Activity:
Restate, word for word, each entry that follows, but skip its pictures.

Extracted data:

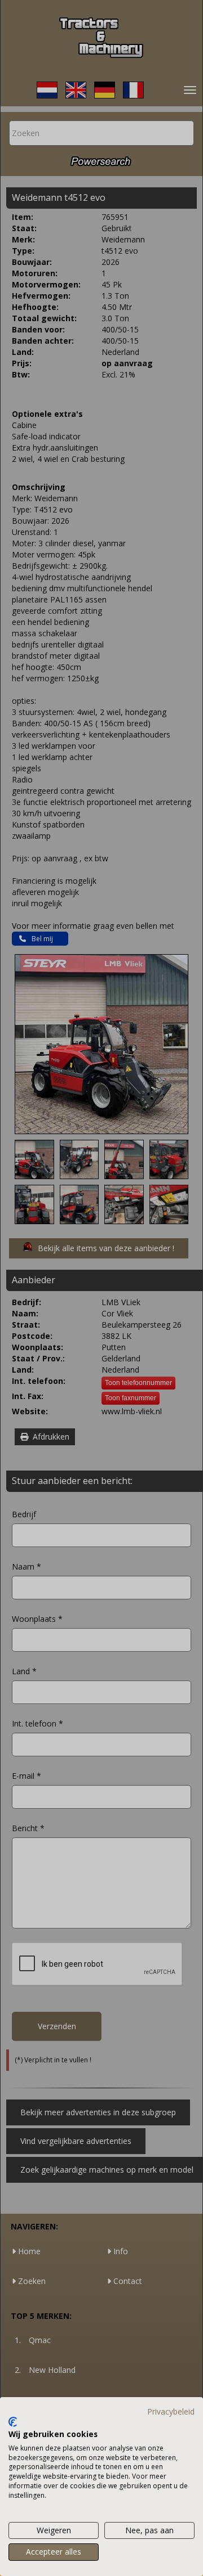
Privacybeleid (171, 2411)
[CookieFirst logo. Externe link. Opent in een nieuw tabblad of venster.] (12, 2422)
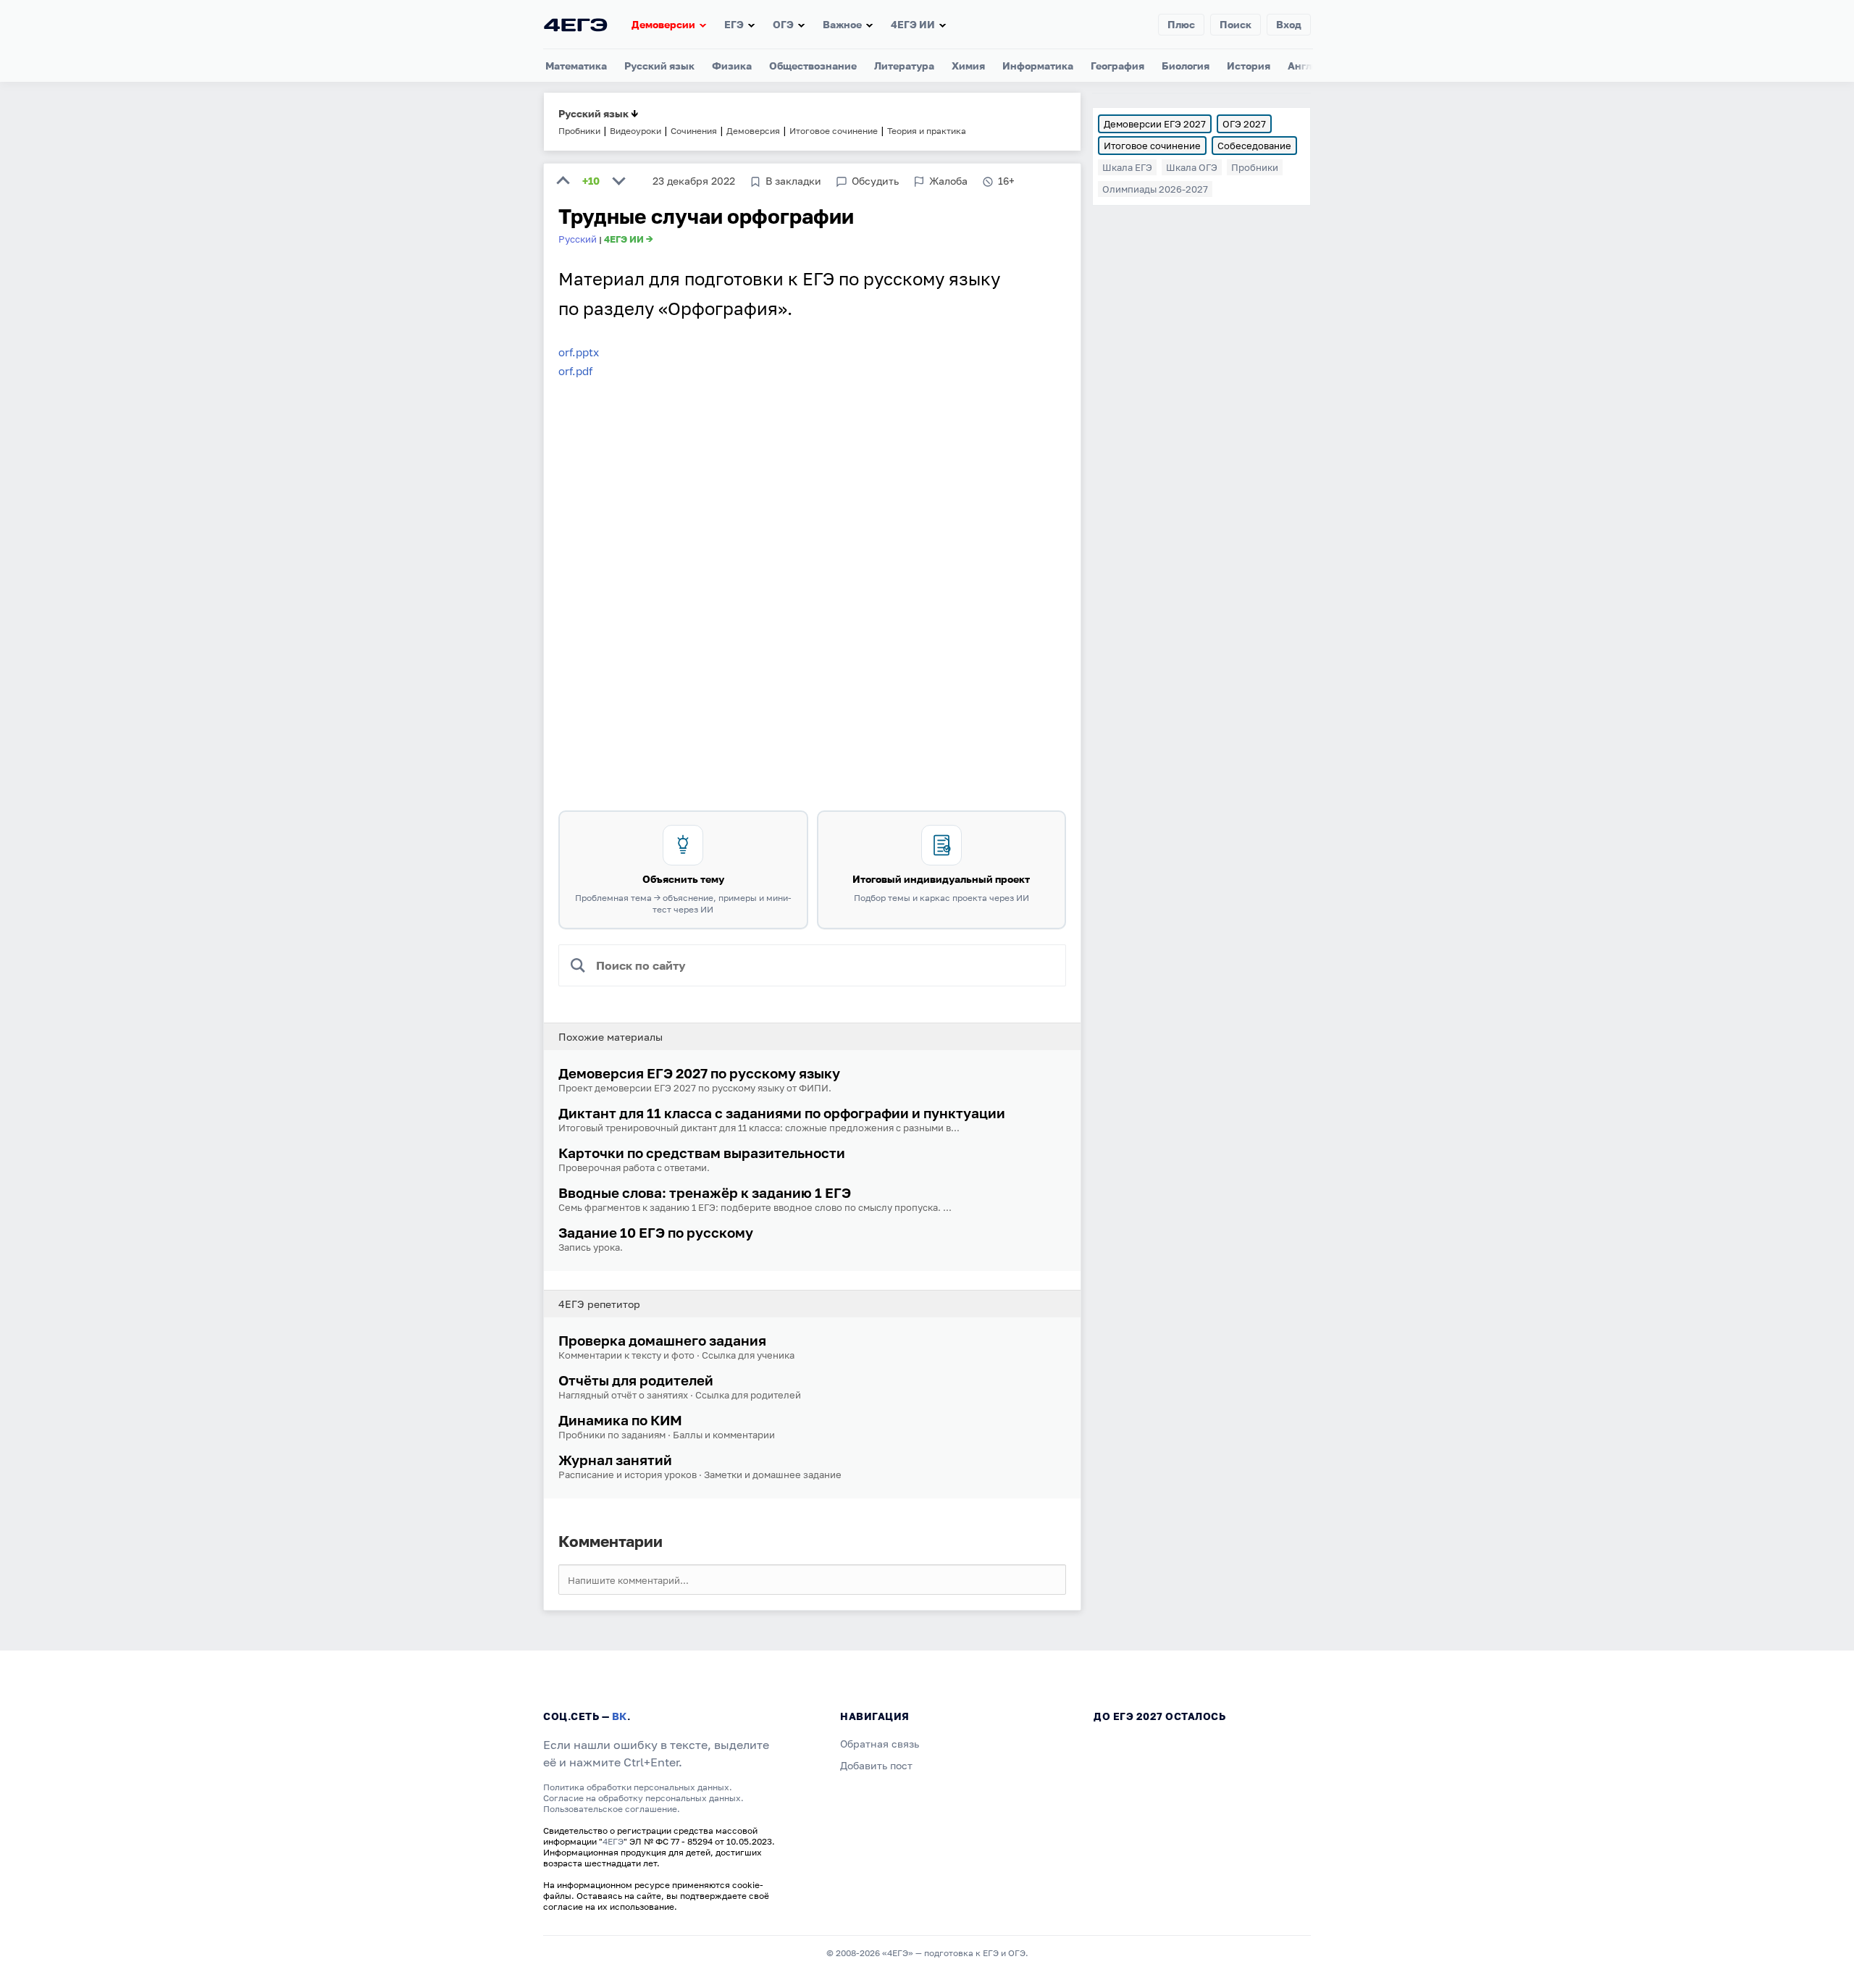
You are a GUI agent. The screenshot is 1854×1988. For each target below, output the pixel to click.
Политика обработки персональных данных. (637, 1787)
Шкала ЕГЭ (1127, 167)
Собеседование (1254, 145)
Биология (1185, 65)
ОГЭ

Exercise answer:
Privacybeleid (171, 2411)
[CookieFirst logo. Externe link. Opent in een nieuw tabblad of venster.] (12, 2422)
You are a GUI agent. The screenshot is 1854×1988. For each target below, output the pixel to click.
Политика обработки персональных данных. (637, 1787)
Шкала ЕГЭ (1127, 167)
Собеседование (1254, 145)
Биология (1185, 65)
ОГЭ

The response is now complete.